Closed mrexodia closed 1 year ago

mrexodia commented 2 years ago

This is problematic because it prevents you from using a different (system) OpenSSL distribution.

Not exactly sure what the original intention was, but effectively this makes it so you can only use OpenSSL installed in the location you install xeus to (which doesn't make much sense). And besides you don't necessarily set CMAKE_INSTALL_PREFIX since you can override it with cmake --install <dir> --prefix at install-time. Perhaps the idea was:

if (NOT DEFINED OPENSSL_ROOT_DIR)
    set(OPENSSL_ROOT_DIR ${CMAKE_INSTALL_PREFIX})
endif()

But this is also wrong, you should use -DCMAKE_PREFIX_PATH=<openssl prefix> or -DOPENSSL_ROOT_DIR=<openssl prefix> on the CMake command line, not modify it in the project's CMake...

JohanMabille commented 1 year ago

Sorry for totally missing this! I agree that we should not set OPENSSL_ROOT_DIR in the CMakeLists.txt. However, we have situation where we build all the dependencies together with xeus-zmq, therefore OpenSSL should be searched only if OPENSSL_LIBRARY has not been defined yet.

mrexodia commented 1 year ago

Sorry for totally missing this! I agree that we should not set OPENSSL_ROOT_DIR in the CMakeLists.txt. However, we have situation where we build all the dependencies together with xeus-zmq, therefore OpenSSL should be searched only if OPENSSL_LIBRARY has not been defined yet.

Wouldn't find_package just find the same OpenSSL again?
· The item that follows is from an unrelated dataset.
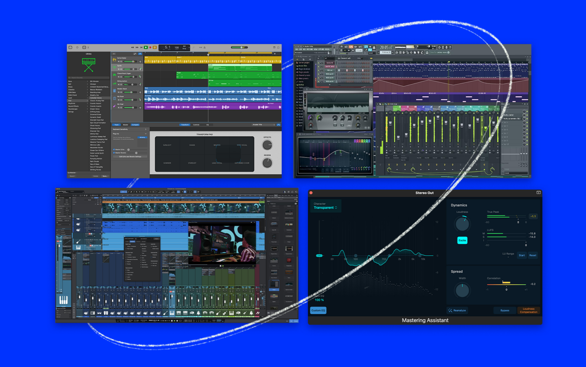Screen dimensions: 586x367
Task: Click the SoCal drummer track icon in Logic
Action: click(x=114, y=60)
The modules usually check for targets they are supposed to create and/or they use an include guard to make sure they are only executed once.
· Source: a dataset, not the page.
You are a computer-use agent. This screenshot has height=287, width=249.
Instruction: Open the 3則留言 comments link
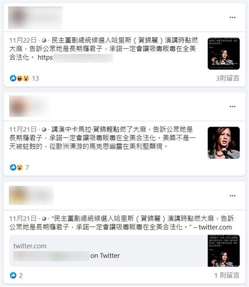[x=227, y=78]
JohanMabille commented 1 year ago

When we build everything together, we download the sources with ExternalProject_Add, so I think the targets are added directly to the main cmake, there is no call to the FindOpenSSL module. IIRC correctly, calling find_package in that scenario would find any OpenSSL instralled on the system and used it instead of the one we downloaded and build from source.
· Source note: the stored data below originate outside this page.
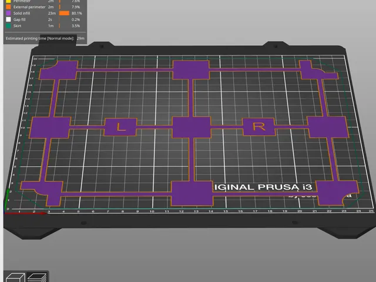Toggle the yellow Perimeter color swatch
The height and width of the screenshot is (282, 376).
[8, 1]

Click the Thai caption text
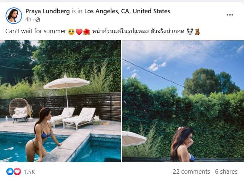point(138,31)
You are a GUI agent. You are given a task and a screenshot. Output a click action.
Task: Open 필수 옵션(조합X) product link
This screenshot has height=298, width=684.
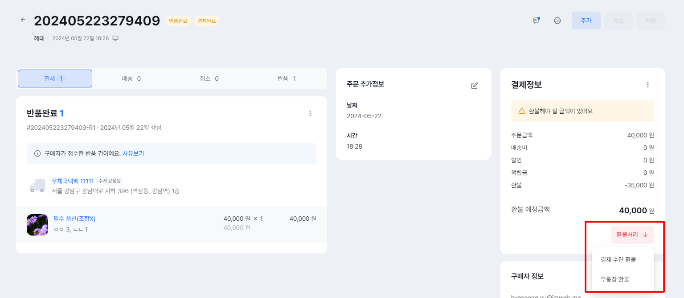click(74, 219)
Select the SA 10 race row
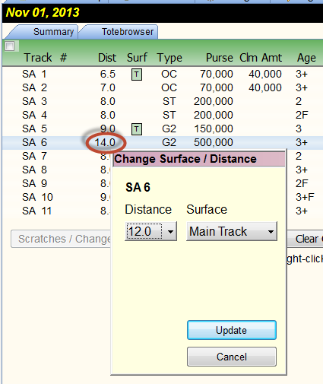 162,198
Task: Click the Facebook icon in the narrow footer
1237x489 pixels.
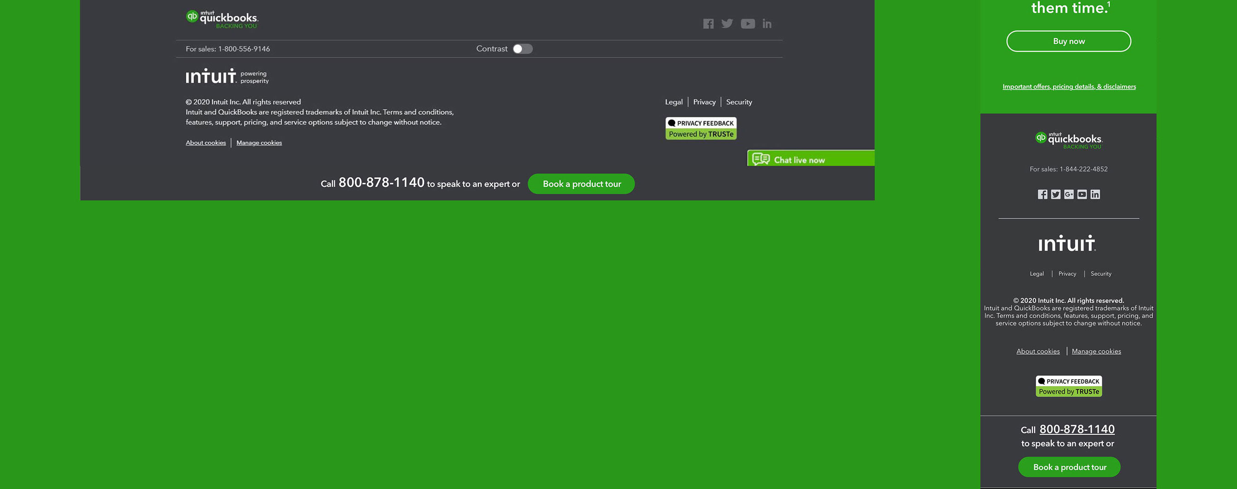Action: point(1042,194)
mrexodia commented 1 year ago

The target created by ExternalProject_Add is only used to build the project, it doesn't create targets for OpenSSL. I have to check our your project, but a quick glance makes it seem quite magical and I don't see where any targets for OpenSSL are defined. Regardless you should just set the OPENSSL_ROOT_DIR or CMAKE_MODULE_PATH (which you seem to set) in your superbuild project to change what version of OpenSSL find_package finds.

mrexodia commented 1 year ago

I would say that applying this PR + adding set(OPENSSL_ROOT_DIR "${CMAKE_INSTALL_PREFIX})" before https://github.com/jupyter-xeus/xeus-python-wheel/blob/main/CMakeLists.txt#L207-L219 should do the trick

JohanMabille commented 1 year ago

Indeed, I was totally wrong regarding the wheel; now I remember why we did that, it was added on purpose (see commit https://github.com/jupyter-xeus/xeus/commit/2a5fe692ae64b5d6c033654ee57ef332667266a9) because some people use xeus and its dependencies as submodules of their project. Therefore, you need to check if the targets have already be defined (because you have run add_subdirectory) before calling find_package, otherwise you got the target already defined error message when cmake finds the package.

mrexodia commented 1 year ago

I guess this makes sense for everything but OpenSSL. The other projects are CMake projects, so people can add them using add_subdirectory. There is no CMake project for OpenSSL, only the CMake-provided FindOpenSSL.cmake module. For OpenSSL the find_package call will not fail if it was already done in the parent project.

Even if checking OPENSSL_LIBRARY is necessary you still should not do set(OPENSSL_ROOT_DIR ${CMAKE_INSTALL_PREFIX}), because it prevents people from building the project (since find_package(OpenSSL) will fail).